Let's try to extract different types of addresses:
```{r extract company address}
#A few lines have Company Address; - mainly those without company numbers
notices.liquidators$companyadd <- stringr::str_extract(notices.liquidators$Abstract,"Company Address;*.*")
sum(is.na(notices.liquidators$companyadd))
#Registered office is more common
notices.liquidators$regoffice <- stringr::str_extract(notices.liquidators$Abstract,"Registered office:*.*")
sum(is.na(notices.liquidators$regoffice))
#Principal trading address:
notices.liquidators$tradingaddress <- stringr::str_extract(notices.liquidators$Abstract,"Principal trading address:*.*")
sum(is.na(notices.liquidators$tradingaddress))
#Export again
write.csv(notices.liquidators, "notices.liquidators.csv")
```
And other info:
```{r extract info}
notices.liquidators$businesstype <- stringr::str_extract(notices.liquidators$Abstract, "Nature of Business: .* Type of|Nature of Business: .* Registered")

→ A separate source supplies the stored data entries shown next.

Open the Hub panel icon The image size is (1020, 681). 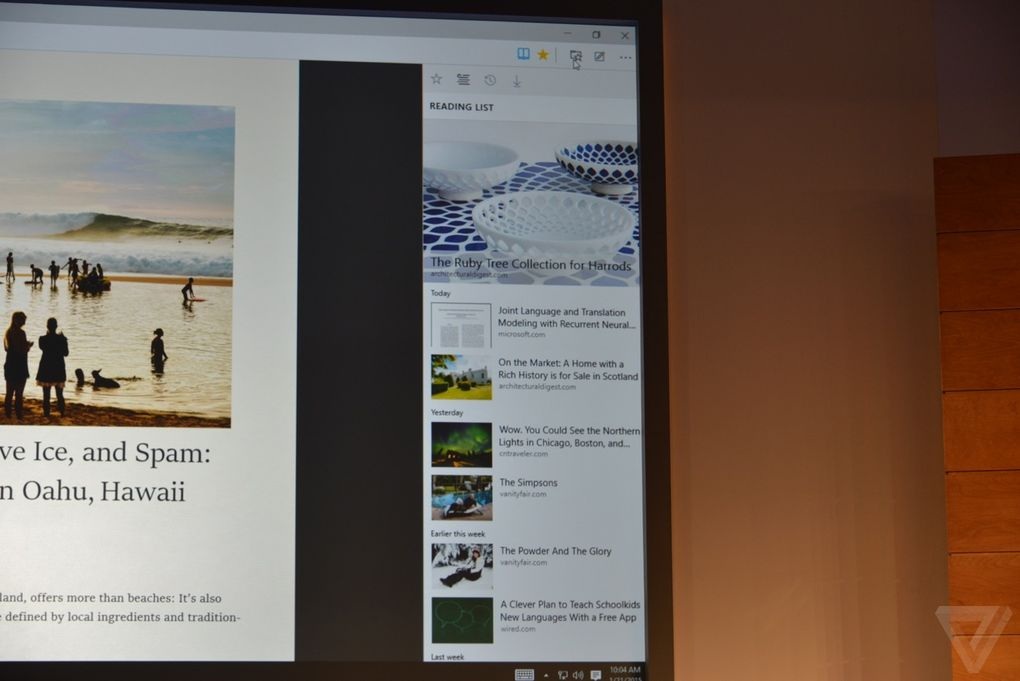coord(575,57)
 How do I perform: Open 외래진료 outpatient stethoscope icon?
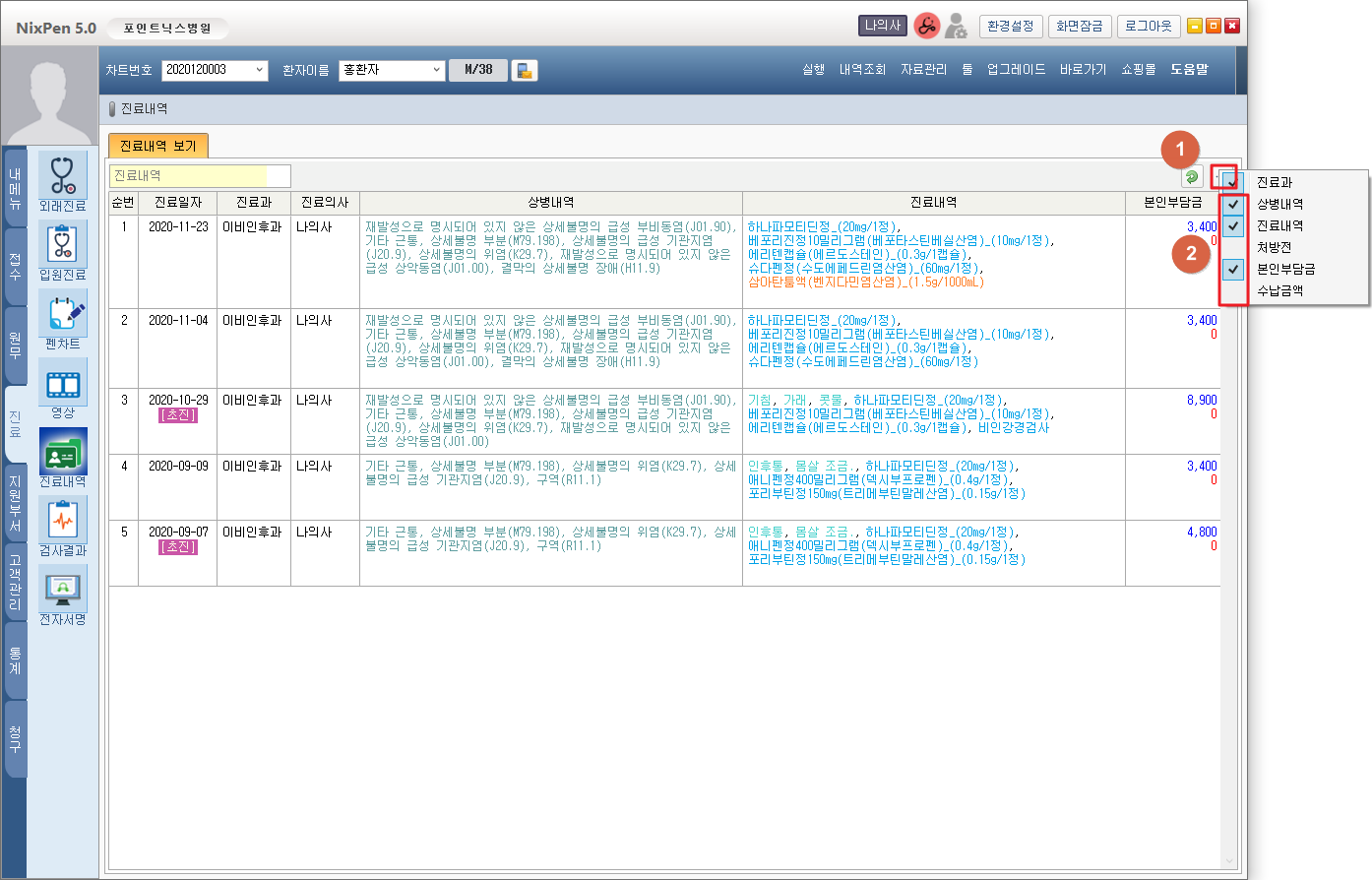point(62,177)
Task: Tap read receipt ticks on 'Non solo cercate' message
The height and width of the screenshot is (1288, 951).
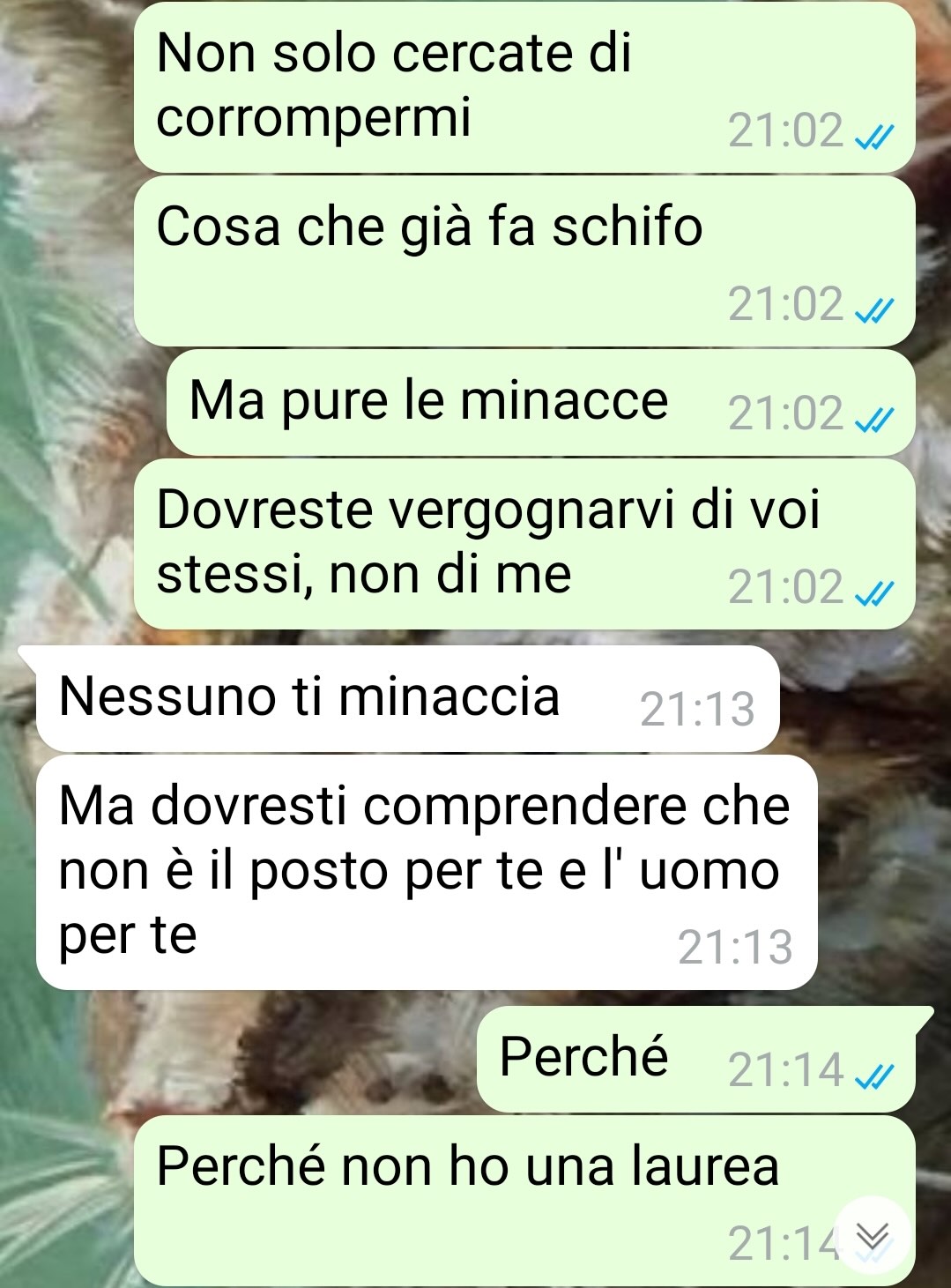Action: point(875,136)
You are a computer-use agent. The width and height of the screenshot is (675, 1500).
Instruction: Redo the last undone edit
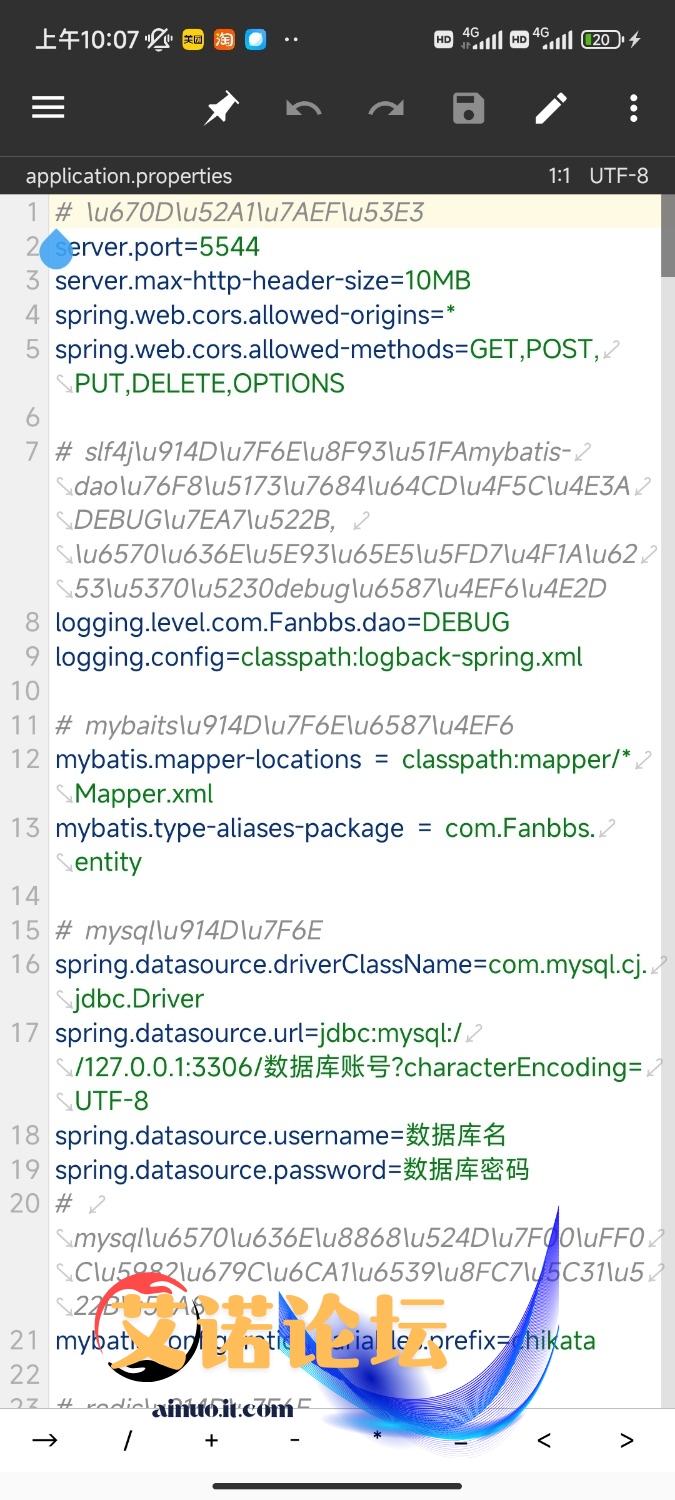386,108
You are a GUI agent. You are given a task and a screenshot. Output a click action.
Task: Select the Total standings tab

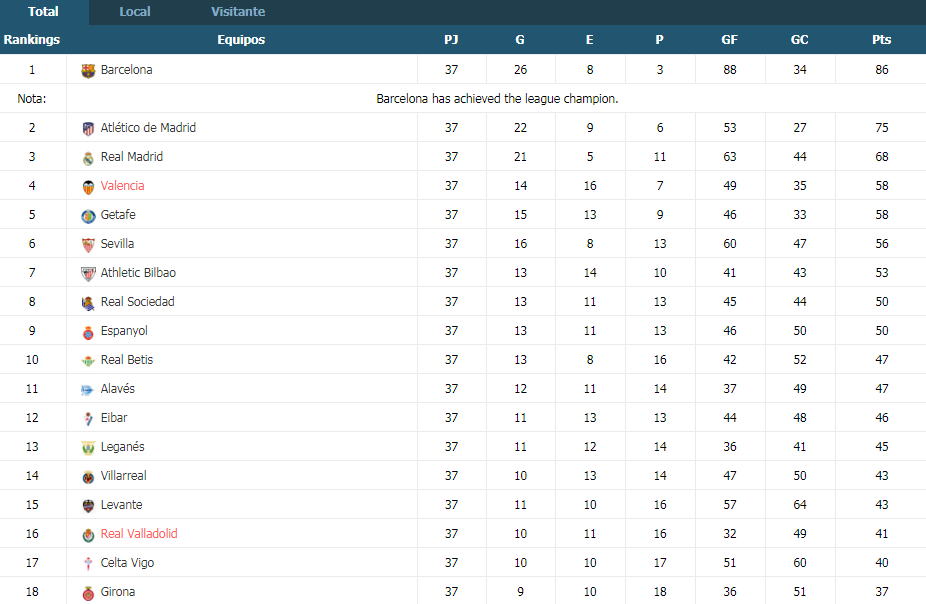(44, 12)
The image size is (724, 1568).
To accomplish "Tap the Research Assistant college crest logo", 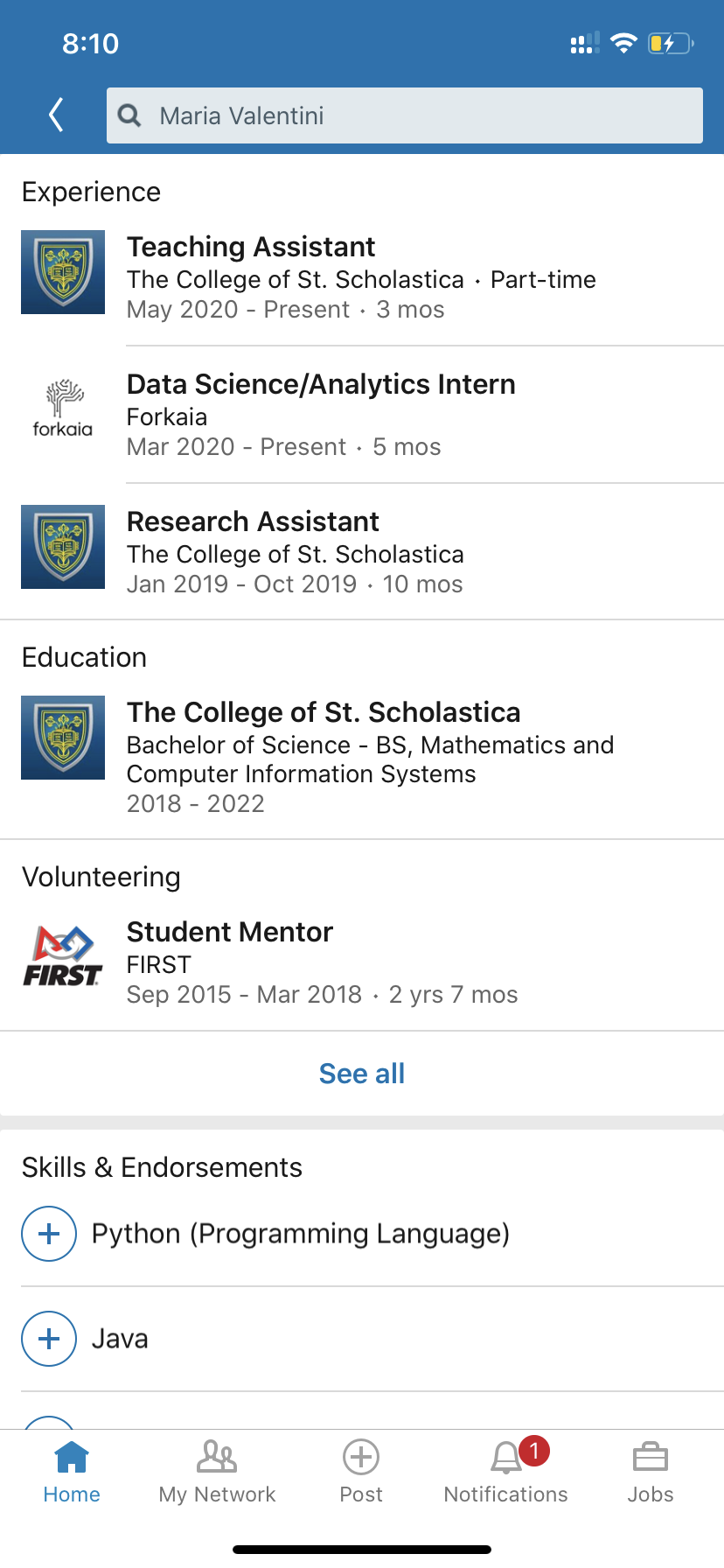I will [63, 547].
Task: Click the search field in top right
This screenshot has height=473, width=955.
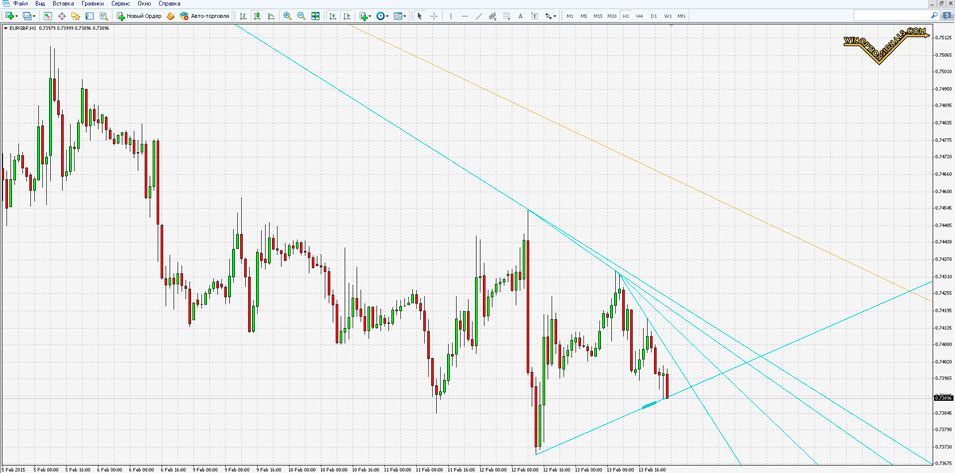Action: (895, 16)
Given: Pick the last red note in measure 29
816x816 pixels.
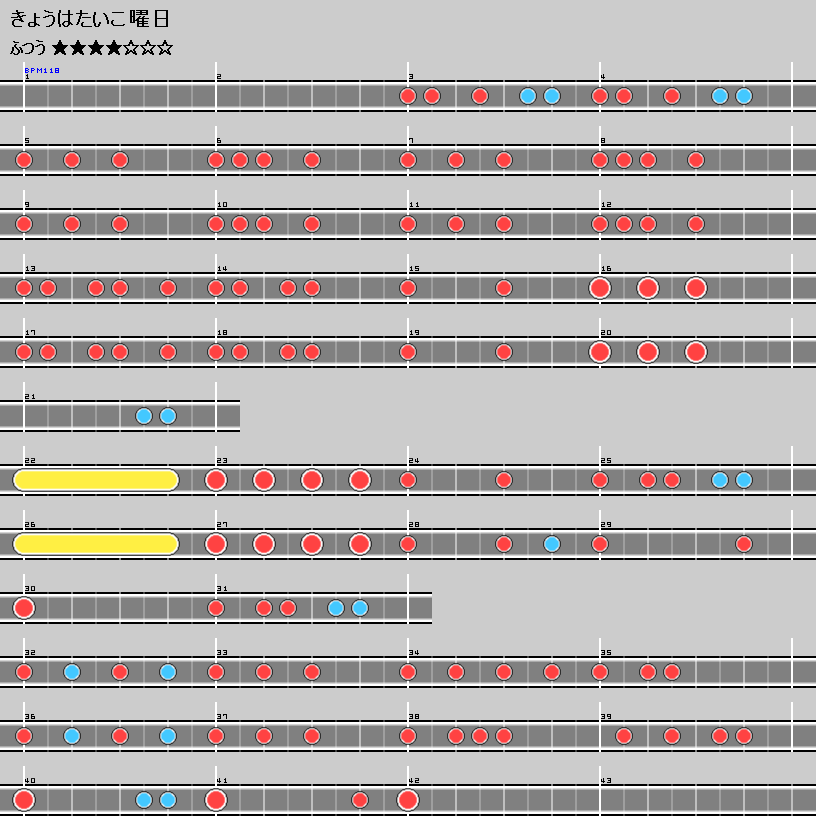Looking at the screenshot, I should [x=744, y=544].
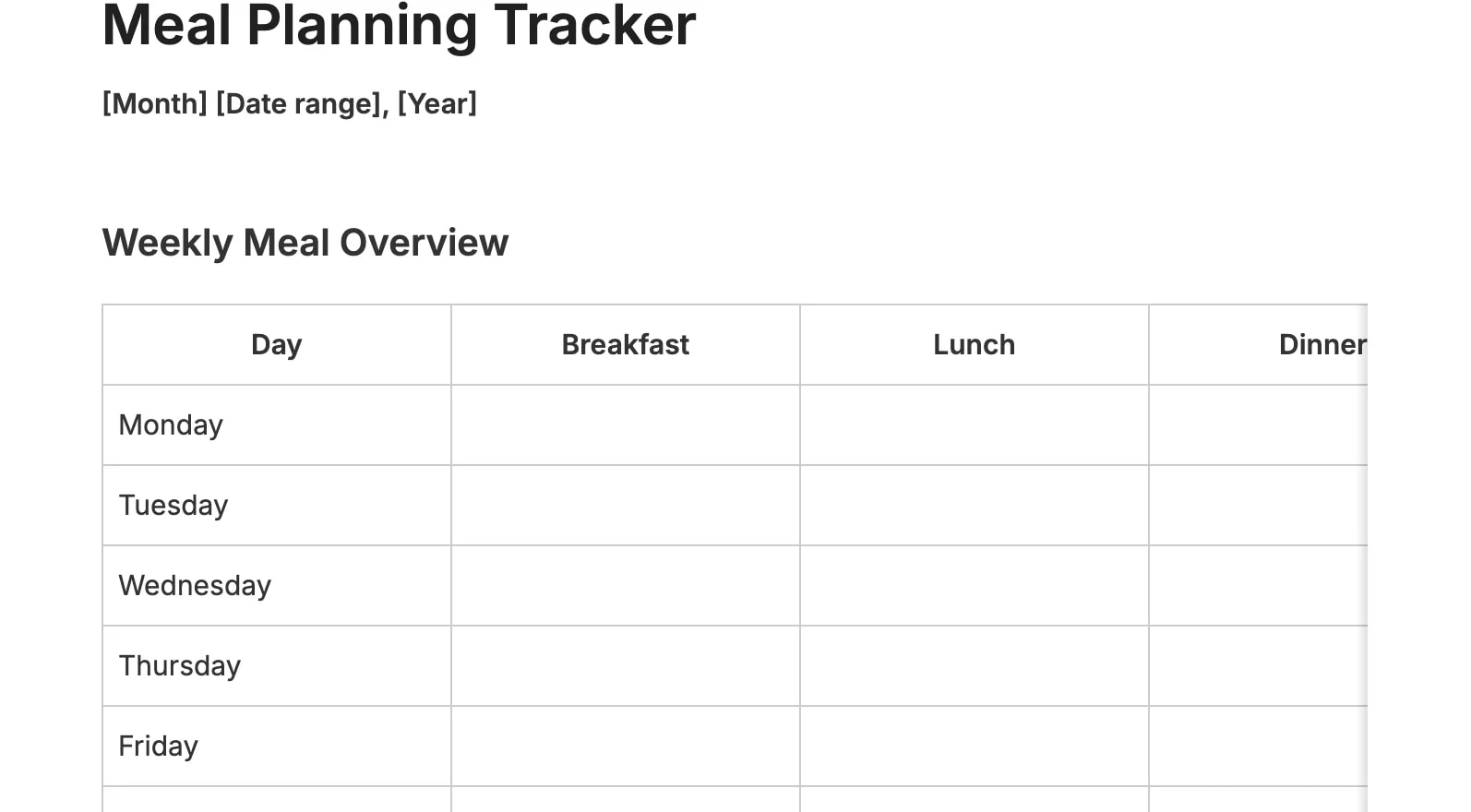Click the Weekly Meal Overview heading
Screen dimensions: 1471x812
(305, 243)
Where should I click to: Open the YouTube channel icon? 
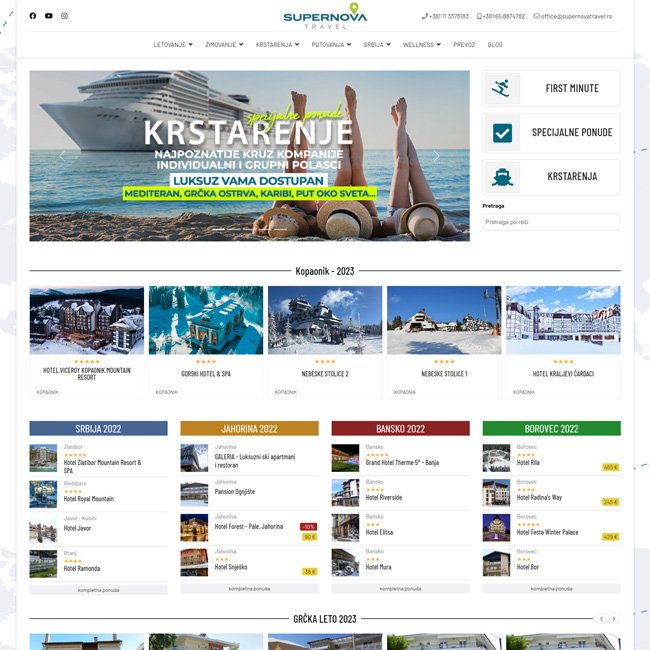49,16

notices.liquidators$typeofliq <- stringr::str_extract(notices.liquidators$Abstract, "Type of Liquidation:.*")
```
The registered office regex also grabs the principal trading address but we can remove that like this:
```{r remove principal trading address}
notices.liquidators$regoffice <- gsub("Principal t.*", "", notices.liquidators$regoffice)
```
We can use the same technique to clean up other columns:
```{r gsub to clean}
notices.liquidators$businesstype <- gsub("Nature of Business: ","", notices.liquidators$businesstype)
notices.liquidators$businesstype <- gsub("Type of","", notices.liquidators$businesstype)
#Remove the Registered address part
notices.liquidators$businesstype <- gsub(" Registered","", notices.liquidators$businesstype)
notices.liquidators$typeofliq <- gsub("Type of Liquidation:", "", notices.liquidators$typeofliq)
#Remove the Registered address part
notices.liquidators$typeofliq <- gsub("Reg.*", "", notices.liquidators$typeofliq)
#Remove Date of appointment
notices.liquidators$typeofliq <- gsub("Date.*", "", notices.liquidators$typeofliq)
#Remove Trading name
notices.liquidators$typeofliq <- gsub("Trading.*", "", notices.liquidators$typeofliq)
#Remove Previous name
notices.liquidators$typeofliq <- gsub("Previous.*", "", notices.liquidators$typeofliq)
#Remove Liquidator's name
notices.liquidators$typeofliq <- gsub("Liquidato.*", "", notices.liquidators$typeofliq)
#Remove Company Number
notices.liquidators$typeofliq <- gsub("Company N.*", "", notices.liquidators$typeofliq)
#Remove Name of Company:
notices.liquidators$typeofliq <- gsub("Name of.*", "", notices.liquidators$typeofliq)
notices.liquidators$regoffice <- gsub("Registered office: ", "", notices.liquidators$regoffice)
notices.liquidators$tradingaddress <- gsub("Principal trading address: ", "", notices.liquidators$tradingaddress)
notices.liquidators$companyadd <- gsub("Company Address;", "", notices.liquidators$companyadd)
#With the company numbers we also trim white space
notices.liquidators$companynum <- gsub("Company Number:", "", notices.liquidators$companynum)
notices.liquidators$companynum <- trimws(notices.liquidators$companynum)
#Export
write.csv(notices.liquidators, "notices.liquidators.csv")
```
We can also convert the postcode to a postcode district by splitting on the space
```{r split on space liq}
#see https://stackoverflow.com/questions/4350440/split-data-frame-string-column-into-multiple-columns
notices.liquidators$district <- stringr::str_split_fixed(notices.liquidators$postcode, " ", 2)
```
Let's clean up the files before we move on
```{r}
#Store a list of all files
list = ls()
#Show that
list
#Remove them
rm(list = ls())
```
## Using the detail pages
Because we are lacking information on the search results pages, we need to scrape the detail pages for fuller data. That is covered in a second notebook.